Тонкий лед перекрыл озеро, пароходик перестал ходить на остров, до монастыря было не добраться, пока лед не схватится по-настоящему и можно будет ходить пешком или ездить на дровнях. Галина Ивановна заскучала, она собиралась наведываться в монастырь и зимою, помогать там по мере сил стены белить, полы мыть, мусор разгребать, пока не настанет весна и позволит заняться садами и цветниками.
Свет, как всегда в конце осени, часто выключался.
При свете керосиновой лампы, подворачивая коптящий фитилек, бывшая леди Макбет открыла рукопись в кожаном переплете из бывшей сумочки и непарной перчатки и стала читать алые буквы описания архипелага Святого Петра.
И постепенно перед внутренним взором ее вставали острова с их разными богинями любви, привидениями, беседующими запросто с островитянами; из привидений особо пугающими показались бывшей Катерине из «Грозы» Ледяной дом, несуществующая колокольня, окровавленный Распутин в цепях и зеркальные призраки, всегда идущие чередой, никогда не глядящие людям в лицо, стоящие к живым в профиль.
Она уснула за столом над рукописью об островах, уснула тихим легким сном, не посещавшим ее со дня смерти матери.
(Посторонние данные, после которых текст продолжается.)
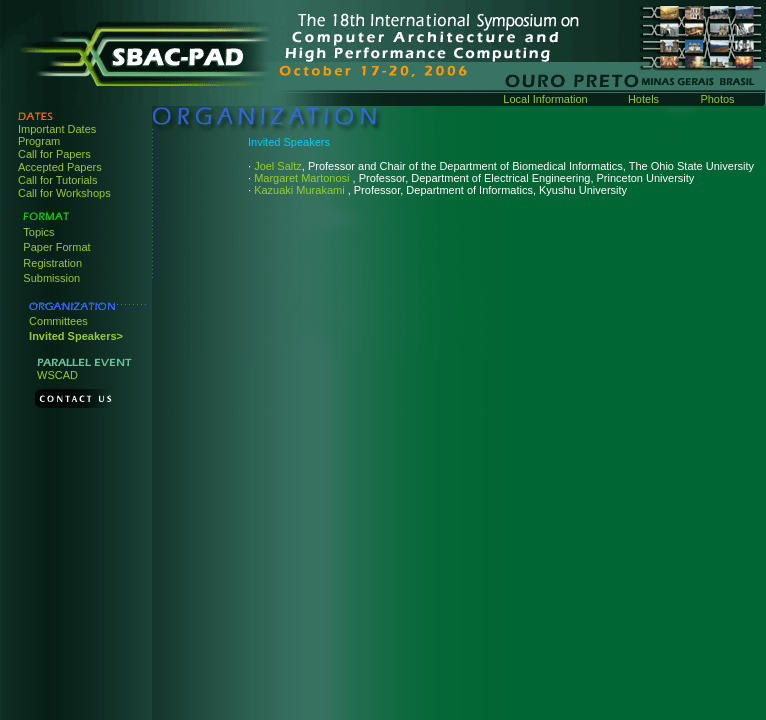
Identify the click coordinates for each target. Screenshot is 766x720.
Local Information (545, 99)
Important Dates (57, 129)
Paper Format (56, 247)
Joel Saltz (278, 166)
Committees (58, 321)
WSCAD (57, 375)
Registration (52, 263)
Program (39, 141)
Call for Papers (54, 154)
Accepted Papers (60, 167)
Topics (38, 232)
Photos (717, 99)
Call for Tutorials (57, 180)
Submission (51, 278)
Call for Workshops (64, 193)
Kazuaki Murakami (301, 190)
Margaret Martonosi (303, 178)
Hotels (643, 99)
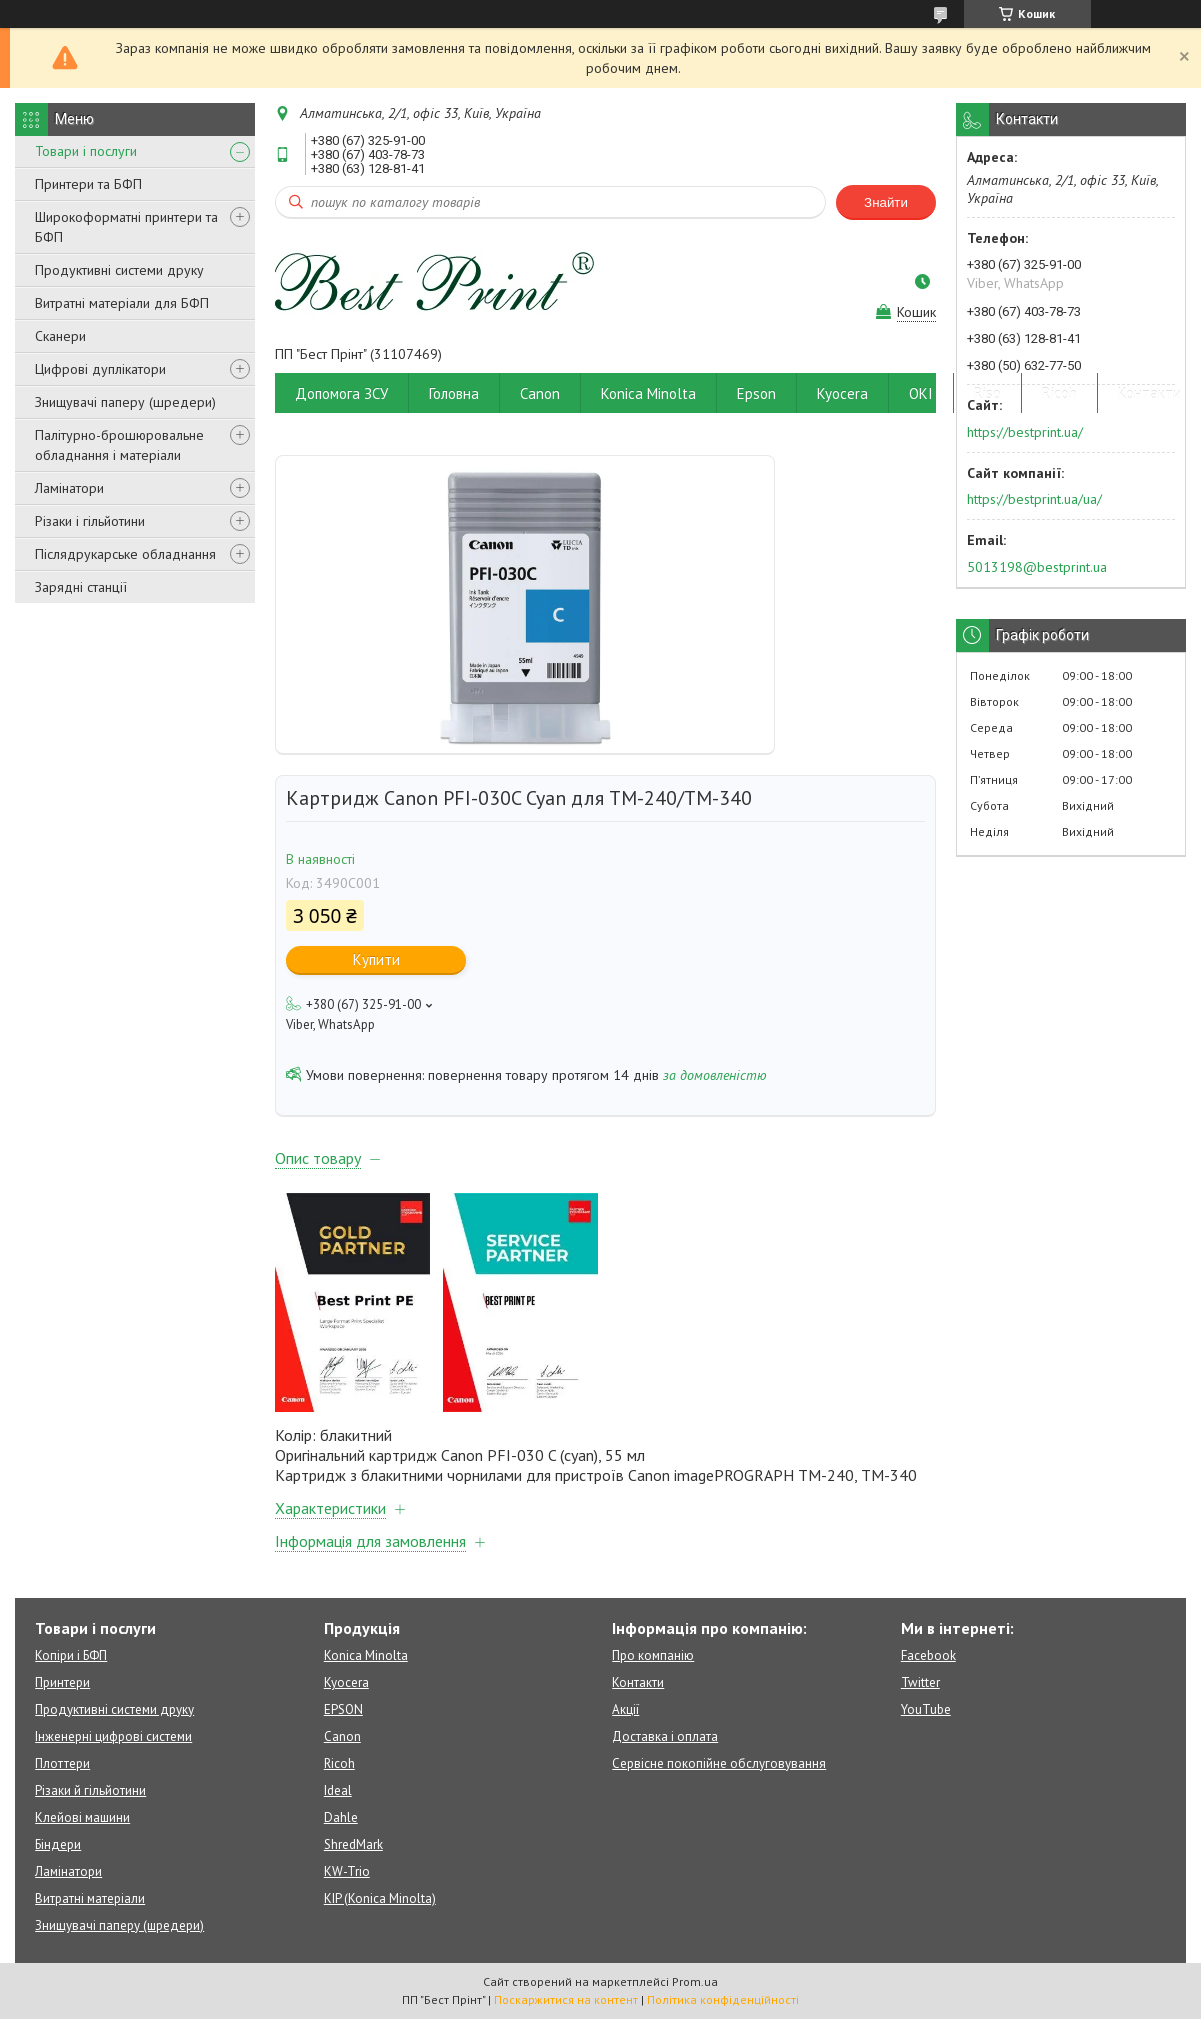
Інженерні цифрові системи (113, 1736)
И приснилась ей Северная Пальмира, любимая греза островитян, отдежурившая больше двухсот лет в снах разных людей.
Включили свет, керосиновая лампа чадила, но Беляева продолжала спать, проспала час Печи, было семь утра, в дверь стучали дети, которым обещала она порепетировать к школьному спектаклю. Дети забежали со стороны заснеженного яблоневого сада, пробрались к окошку, за ночь нападало снега, все тот же первый снег детства, на котором не надписаны элементы таблицы Менделеева, несомые снежинками с дочернобыльских и постчернобыльских времен. Дети стучали в окно, возле которого задремала над книгой освещенная керосиновой лампою валдайская Ермолова или Комиссаржевская, состарившаяся и сосланная в Зимогорье.
Галина Ивановна проснулась, впустила детей, разахалась, побежала за растопкой, раскочегарить печь, да побыстрей, поставить самовар, сейчас, сейчас, что ж это я, проведать лошадь.
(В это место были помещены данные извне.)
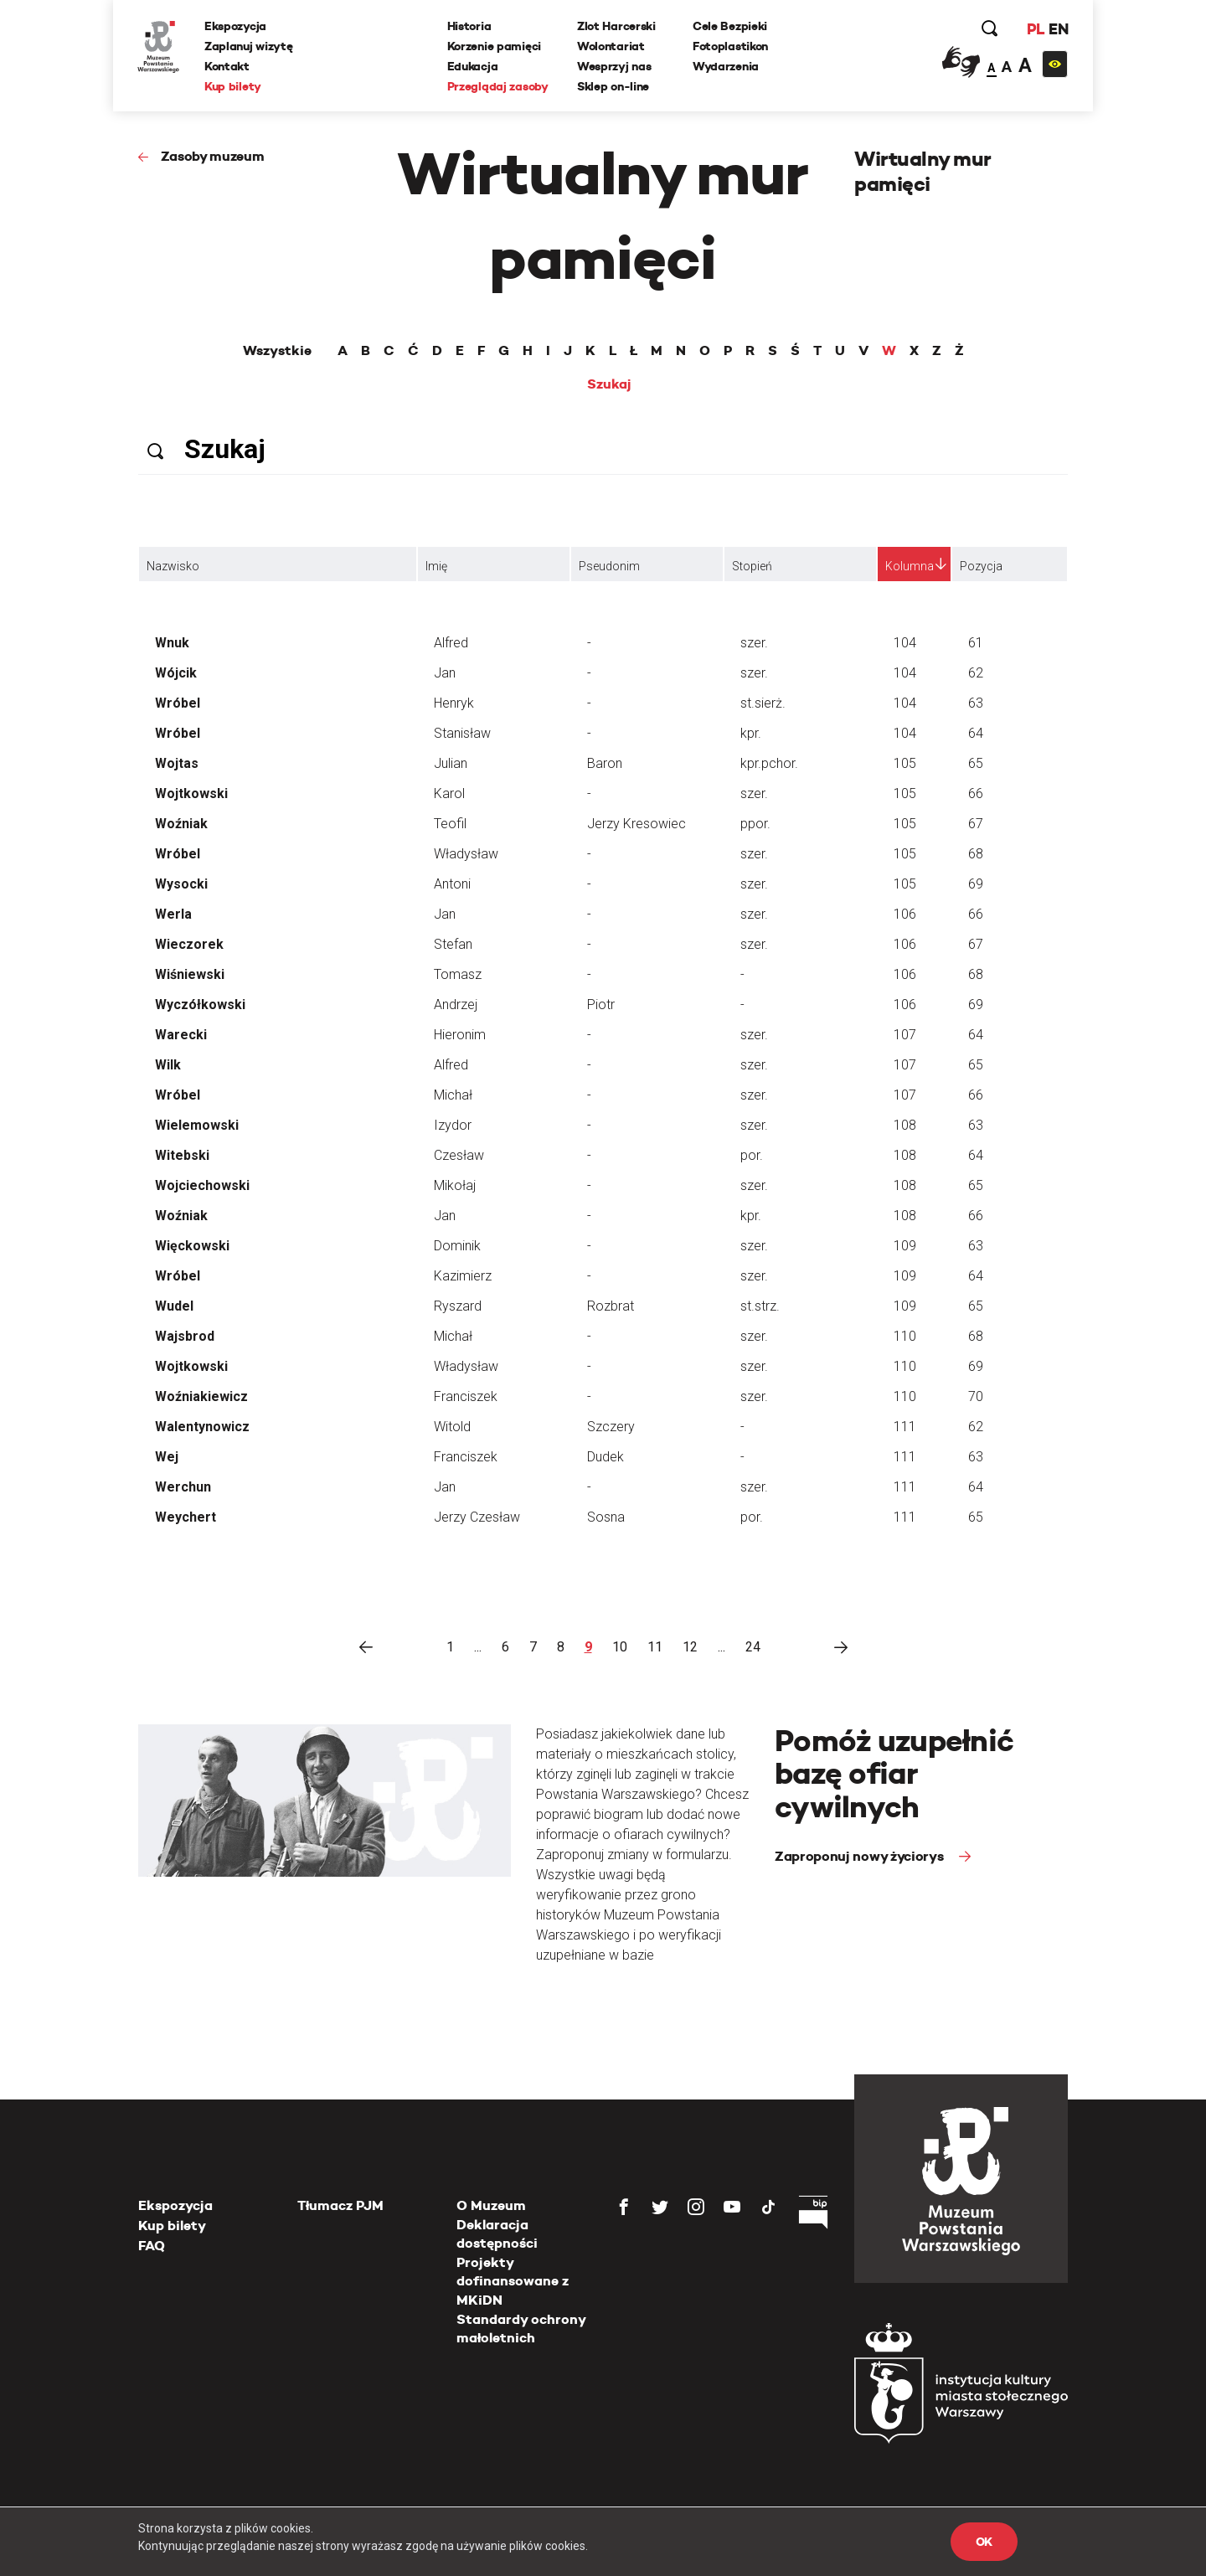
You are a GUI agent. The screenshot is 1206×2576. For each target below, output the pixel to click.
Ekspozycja (236, 25)
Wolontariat (611, 46)
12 (690, 1647)
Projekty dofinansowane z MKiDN (512, 2281)
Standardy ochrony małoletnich (520, 2329)
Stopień (752, 566)
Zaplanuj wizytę (249, 46)
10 (619, 1647)
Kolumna (909, 566)
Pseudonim (609, 566)
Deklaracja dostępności (497, 2234)
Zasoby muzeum (213, 156)
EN (1057, 29)
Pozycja (981, 566)
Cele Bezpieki (730, 25)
Дети, предоставленные самим себе, стали листать рукопись, найденную в Зимогорье, читать отрывки — кто вслух, кто про себя.
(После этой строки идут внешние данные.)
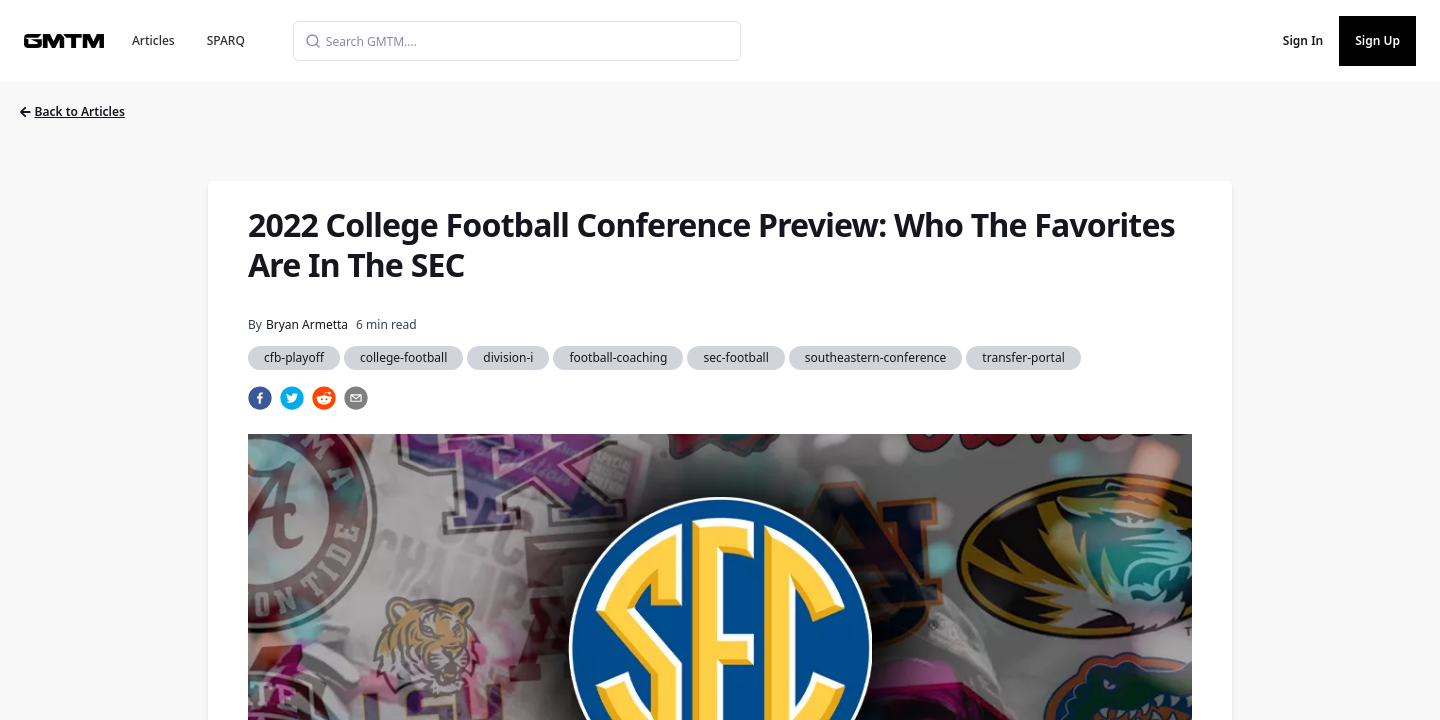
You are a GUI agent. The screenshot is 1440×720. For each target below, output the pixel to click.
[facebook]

«Интересно, — думала Беляева, наколов растопки и затащив в сени ведро колодезной воды, в которой плавали льдинки, — а почему у нас призраков нет? Вроде людей на берегу озера расстреливали без суда и следствия, вроде на острове малолетки-лагерники в монастыре умирали, а потом такой там был туберкулезный санаторий — может, тоже для осужденных? — что и там умирали. И никто их не отпевал, разве какая старушка за их упокоение втайне молилась. А мимо нас кто только из Петербурга в Москву не ездил! Пушкин, Радищев. И хоть бы возок призрачный примерещился кому. А колокольчик? колокольчик-то, дар Валдая? Говорят, звон колокольчиков отгоняет злых духов, а сколько их тут звенело, не счесть». Ей стало весело, хотя она еле тащила дрова и растопку, болела рука, ныла шея. «Кто бы написал пьесу для одной актрисы, для меня, например, „Жизнеописание карги”?» Она даже подумала — не самой ли написать, не попробовать ли? Почти пантомима вначале, борьба с ватным одеялищем при стирке его в крохотном корыте. Выход в курятник по оледеневшему за ночь крыльцу и двору. Прострел, хромота, подслеповатость, тугоухость — шутки, фарс, трагикомедия. «Нет, чтобы написать такое, надо быть настоящим драматургом. Водевиль Шекспира — вот что такое „Жизнеописание карги”»!